____ Recorded information

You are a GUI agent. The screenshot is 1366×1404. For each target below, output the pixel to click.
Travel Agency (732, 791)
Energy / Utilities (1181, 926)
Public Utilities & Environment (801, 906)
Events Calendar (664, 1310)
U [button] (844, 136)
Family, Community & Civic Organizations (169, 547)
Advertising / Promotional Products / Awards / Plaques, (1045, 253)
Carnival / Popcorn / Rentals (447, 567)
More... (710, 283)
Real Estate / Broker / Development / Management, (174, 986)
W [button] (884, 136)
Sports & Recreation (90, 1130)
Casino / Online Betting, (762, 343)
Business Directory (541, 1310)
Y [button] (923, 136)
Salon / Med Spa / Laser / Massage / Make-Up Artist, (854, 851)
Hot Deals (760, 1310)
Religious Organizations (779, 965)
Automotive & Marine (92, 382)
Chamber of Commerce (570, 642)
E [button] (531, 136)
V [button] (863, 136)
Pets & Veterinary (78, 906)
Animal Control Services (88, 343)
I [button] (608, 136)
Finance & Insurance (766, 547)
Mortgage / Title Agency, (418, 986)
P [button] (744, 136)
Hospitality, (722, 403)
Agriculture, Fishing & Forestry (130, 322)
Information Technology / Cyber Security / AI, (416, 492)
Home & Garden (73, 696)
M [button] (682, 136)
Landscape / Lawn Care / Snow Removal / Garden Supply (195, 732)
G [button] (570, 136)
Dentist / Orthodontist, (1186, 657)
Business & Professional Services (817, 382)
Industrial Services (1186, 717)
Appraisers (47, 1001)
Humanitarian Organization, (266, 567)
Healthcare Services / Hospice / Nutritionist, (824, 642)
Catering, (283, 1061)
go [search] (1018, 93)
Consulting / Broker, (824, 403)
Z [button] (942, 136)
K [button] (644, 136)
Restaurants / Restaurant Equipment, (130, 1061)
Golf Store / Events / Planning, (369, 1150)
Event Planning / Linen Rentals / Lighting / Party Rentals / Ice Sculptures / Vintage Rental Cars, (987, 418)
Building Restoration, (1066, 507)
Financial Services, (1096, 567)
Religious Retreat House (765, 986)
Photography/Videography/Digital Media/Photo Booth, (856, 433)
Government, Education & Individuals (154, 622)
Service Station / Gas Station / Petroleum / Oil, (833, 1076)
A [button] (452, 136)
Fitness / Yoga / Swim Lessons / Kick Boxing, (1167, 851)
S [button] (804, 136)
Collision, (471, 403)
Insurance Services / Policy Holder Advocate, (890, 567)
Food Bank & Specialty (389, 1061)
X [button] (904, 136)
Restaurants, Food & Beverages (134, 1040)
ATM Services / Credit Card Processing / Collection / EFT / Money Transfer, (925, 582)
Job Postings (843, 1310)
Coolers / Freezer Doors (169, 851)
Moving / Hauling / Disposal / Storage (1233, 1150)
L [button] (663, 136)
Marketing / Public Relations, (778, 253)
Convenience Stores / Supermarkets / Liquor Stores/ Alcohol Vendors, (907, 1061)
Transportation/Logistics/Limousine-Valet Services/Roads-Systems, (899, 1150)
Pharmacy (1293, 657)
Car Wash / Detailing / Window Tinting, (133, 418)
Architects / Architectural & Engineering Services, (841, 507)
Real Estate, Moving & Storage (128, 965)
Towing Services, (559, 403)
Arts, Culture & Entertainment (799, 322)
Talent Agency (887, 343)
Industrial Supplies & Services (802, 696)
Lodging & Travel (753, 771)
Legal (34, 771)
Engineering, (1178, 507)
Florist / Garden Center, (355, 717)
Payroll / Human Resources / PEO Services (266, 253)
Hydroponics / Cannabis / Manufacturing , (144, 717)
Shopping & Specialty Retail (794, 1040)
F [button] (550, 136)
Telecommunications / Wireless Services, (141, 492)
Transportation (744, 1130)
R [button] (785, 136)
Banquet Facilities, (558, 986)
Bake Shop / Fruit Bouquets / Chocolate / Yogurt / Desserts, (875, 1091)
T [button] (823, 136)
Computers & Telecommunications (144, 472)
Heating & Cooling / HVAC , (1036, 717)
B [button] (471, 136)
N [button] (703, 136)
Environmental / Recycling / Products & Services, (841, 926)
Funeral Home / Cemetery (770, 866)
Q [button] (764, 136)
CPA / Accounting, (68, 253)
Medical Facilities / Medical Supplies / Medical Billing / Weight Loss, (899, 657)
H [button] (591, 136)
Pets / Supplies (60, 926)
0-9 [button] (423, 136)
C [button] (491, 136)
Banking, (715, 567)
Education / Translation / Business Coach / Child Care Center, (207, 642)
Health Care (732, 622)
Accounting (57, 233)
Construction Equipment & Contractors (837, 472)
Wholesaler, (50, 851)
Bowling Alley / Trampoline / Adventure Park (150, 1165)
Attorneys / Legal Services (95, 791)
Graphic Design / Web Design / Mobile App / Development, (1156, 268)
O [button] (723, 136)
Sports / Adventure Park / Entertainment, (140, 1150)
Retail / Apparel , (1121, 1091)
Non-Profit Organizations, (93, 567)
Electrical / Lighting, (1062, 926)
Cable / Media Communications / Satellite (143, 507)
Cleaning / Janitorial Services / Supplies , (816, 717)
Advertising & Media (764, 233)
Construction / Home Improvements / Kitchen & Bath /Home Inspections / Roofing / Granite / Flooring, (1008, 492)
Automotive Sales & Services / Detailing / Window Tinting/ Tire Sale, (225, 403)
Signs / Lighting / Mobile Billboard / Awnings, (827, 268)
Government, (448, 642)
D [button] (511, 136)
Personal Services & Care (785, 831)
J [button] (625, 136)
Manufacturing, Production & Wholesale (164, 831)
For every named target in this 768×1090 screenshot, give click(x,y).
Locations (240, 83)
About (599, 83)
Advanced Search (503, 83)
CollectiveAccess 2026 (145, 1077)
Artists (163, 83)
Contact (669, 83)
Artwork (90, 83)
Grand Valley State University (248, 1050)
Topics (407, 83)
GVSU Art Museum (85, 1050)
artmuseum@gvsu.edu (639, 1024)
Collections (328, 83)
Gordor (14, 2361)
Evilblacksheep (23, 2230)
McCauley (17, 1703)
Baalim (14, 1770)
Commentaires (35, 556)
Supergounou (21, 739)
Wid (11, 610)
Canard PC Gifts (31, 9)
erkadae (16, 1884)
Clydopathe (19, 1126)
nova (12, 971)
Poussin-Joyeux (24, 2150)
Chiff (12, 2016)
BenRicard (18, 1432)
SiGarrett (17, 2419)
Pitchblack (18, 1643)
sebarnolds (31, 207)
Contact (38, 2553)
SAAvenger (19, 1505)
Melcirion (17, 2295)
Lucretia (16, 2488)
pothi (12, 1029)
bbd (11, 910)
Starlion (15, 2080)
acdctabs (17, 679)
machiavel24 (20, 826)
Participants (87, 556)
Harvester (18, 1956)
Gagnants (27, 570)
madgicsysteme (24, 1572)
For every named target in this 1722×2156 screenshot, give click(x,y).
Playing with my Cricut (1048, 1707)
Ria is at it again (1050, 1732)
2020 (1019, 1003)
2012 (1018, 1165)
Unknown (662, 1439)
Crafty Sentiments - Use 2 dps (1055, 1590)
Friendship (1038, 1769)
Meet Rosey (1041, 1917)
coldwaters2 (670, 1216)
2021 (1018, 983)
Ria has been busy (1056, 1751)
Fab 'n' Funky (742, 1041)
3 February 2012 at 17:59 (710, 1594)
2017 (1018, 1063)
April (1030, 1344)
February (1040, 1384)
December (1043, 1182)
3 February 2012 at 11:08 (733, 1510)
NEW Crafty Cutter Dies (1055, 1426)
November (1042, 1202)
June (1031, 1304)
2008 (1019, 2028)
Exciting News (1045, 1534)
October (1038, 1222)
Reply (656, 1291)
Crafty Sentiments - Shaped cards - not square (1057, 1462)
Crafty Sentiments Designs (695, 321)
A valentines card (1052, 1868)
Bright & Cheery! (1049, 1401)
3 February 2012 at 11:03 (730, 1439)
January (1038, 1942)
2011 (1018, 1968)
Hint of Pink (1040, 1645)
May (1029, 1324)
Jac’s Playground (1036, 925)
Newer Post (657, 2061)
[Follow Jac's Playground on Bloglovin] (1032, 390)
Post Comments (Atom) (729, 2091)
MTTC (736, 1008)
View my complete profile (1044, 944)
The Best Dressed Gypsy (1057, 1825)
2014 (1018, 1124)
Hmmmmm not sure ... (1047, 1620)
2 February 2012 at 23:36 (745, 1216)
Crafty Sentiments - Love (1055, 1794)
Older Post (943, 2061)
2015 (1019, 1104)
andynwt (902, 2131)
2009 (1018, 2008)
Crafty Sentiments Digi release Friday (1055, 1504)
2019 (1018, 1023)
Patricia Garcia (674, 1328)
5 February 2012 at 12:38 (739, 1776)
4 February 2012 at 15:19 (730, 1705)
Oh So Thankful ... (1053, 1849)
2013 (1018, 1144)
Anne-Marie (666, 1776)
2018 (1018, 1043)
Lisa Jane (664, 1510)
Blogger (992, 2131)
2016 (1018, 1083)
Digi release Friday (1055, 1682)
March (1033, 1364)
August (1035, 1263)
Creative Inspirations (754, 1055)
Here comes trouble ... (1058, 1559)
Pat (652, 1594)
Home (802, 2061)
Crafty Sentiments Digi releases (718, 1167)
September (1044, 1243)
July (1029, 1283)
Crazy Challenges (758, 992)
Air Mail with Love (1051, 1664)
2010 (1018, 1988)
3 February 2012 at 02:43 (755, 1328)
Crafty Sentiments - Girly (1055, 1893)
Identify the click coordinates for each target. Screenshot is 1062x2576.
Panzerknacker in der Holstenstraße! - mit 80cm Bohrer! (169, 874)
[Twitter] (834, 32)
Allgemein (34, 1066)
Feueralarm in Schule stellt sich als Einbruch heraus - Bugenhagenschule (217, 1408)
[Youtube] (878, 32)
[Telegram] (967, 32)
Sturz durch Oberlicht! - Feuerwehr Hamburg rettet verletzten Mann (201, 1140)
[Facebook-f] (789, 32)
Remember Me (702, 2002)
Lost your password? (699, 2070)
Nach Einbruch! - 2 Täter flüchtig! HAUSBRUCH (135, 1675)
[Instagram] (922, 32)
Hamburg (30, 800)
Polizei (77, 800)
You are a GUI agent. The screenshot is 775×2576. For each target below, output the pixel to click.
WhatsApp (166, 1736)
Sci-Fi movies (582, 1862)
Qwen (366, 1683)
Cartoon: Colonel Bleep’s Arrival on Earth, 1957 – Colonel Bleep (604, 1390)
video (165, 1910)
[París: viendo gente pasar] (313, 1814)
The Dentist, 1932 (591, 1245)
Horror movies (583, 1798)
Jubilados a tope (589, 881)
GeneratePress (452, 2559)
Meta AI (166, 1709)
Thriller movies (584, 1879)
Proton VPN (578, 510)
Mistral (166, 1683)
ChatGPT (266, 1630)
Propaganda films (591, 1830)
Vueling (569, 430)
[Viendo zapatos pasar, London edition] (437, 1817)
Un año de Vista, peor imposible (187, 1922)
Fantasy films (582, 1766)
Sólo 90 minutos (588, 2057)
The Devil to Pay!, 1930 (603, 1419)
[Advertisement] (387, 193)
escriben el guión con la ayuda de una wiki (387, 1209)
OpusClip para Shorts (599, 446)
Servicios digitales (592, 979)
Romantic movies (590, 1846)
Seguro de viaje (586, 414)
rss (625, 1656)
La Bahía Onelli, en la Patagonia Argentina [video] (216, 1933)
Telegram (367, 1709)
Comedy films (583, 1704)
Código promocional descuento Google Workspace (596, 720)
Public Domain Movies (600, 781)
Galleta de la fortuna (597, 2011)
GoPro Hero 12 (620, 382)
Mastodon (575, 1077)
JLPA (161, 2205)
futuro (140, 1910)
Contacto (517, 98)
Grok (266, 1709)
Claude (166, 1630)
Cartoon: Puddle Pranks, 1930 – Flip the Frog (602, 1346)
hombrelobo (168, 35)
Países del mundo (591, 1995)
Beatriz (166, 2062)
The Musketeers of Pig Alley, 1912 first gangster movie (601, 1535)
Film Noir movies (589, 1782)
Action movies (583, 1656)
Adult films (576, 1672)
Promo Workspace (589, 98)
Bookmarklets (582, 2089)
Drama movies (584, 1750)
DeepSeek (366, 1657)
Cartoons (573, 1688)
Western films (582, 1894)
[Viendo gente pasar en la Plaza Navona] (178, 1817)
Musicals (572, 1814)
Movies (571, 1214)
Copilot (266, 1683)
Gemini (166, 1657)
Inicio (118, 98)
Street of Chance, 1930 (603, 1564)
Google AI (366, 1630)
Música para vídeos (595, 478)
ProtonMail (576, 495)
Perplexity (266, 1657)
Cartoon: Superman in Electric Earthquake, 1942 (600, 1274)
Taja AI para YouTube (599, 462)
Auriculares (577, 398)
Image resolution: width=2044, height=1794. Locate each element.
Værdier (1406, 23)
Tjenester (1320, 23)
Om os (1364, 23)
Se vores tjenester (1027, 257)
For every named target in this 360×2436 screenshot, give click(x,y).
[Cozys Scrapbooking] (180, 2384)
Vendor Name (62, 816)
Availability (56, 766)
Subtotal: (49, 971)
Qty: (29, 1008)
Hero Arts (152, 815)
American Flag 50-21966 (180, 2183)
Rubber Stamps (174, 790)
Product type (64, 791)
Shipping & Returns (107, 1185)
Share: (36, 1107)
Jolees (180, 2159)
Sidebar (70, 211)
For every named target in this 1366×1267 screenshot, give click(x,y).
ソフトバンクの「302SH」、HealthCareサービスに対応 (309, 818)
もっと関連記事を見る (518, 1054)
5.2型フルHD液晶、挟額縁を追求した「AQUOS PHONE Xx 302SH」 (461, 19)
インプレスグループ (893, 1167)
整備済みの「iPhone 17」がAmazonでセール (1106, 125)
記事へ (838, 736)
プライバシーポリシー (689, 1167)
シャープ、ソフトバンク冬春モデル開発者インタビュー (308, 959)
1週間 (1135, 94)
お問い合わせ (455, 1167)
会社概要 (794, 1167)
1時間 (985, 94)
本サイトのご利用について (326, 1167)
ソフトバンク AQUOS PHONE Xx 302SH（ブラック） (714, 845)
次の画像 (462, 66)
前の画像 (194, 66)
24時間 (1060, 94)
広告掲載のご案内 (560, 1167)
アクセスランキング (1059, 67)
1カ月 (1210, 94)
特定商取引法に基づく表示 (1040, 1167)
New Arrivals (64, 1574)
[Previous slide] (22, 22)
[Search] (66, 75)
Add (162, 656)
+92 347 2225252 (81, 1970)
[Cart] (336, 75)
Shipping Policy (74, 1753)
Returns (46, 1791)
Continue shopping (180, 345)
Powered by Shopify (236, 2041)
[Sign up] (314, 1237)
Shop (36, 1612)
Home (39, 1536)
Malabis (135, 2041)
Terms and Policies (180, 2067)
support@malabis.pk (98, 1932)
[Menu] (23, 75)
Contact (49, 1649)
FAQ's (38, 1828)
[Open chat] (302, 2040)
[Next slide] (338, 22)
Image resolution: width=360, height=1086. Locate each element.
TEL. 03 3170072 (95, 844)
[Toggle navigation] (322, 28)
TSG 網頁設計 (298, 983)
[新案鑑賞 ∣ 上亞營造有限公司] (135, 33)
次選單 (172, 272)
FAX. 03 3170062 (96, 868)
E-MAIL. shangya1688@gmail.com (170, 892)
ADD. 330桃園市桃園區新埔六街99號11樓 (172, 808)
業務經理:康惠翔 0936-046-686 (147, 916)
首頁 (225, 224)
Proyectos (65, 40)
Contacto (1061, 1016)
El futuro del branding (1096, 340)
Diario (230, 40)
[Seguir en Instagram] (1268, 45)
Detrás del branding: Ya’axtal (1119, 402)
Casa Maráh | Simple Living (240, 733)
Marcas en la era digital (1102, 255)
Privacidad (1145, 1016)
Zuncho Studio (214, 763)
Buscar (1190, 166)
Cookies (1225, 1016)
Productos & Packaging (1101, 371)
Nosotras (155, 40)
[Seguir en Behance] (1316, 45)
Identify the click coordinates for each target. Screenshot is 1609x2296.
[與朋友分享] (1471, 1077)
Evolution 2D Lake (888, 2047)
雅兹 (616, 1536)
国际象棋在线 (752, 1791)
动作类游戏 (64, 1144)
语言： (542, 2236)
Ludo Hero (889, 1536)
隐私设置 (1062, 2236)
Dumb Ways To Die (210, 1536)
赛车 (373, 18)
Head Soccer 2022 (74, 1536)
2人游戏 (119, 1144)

________

Begin with the first line of the records and reproduce each line as is, ending with the line that holds "Agriculture, Fishing & Forestry (130, 322)".

You are a GUI agent. The screenshot is 1366×1404. For each target below, output the pixel to click.
Travel Agency (732, 791)
Energy / Utilities (1181, 926)
Public Utilities & Environment (801, 906)
Events Calendar (664, 1310)
U [button] (844, 136)
Family, Community & Civic Organizations (169, 547)
Advertising / Promotional Products / Awards / Plaques, (1045, 253)
Carnival / Popcorn / Rentals (447, 567)
More... (710, 283)
Real Estate / Broker / Development / Management, (174, 986)
W [button] (884, 136)
Sports & Recreation (90, 1130)
Casino / Online Betting, (762, 343)
Business Directory (541, 1310)
Y [button] (923, 136)
Salon / Med Spa / Laser / Massage / Make-Up Artist, (854, 851)
Hot Deals (760, 1310)
Religious Organizations (779, 965)
Automotive & Marine (92, 382)
Chamber of Commerce (570, 642)
E [button] (531, 136)
V [button] (863, 136)
Pets & Veterinary (78, 906)
Animal Control Services (88, 343)
I [button] (608, 136)
Finance & Insurance (766, 547)
Mortgage / Title Agency, (418, 986)
P [button] (744, 136)
Hospitality, (722, 403)
Agriculture, Fishing & Forestry (130, 322)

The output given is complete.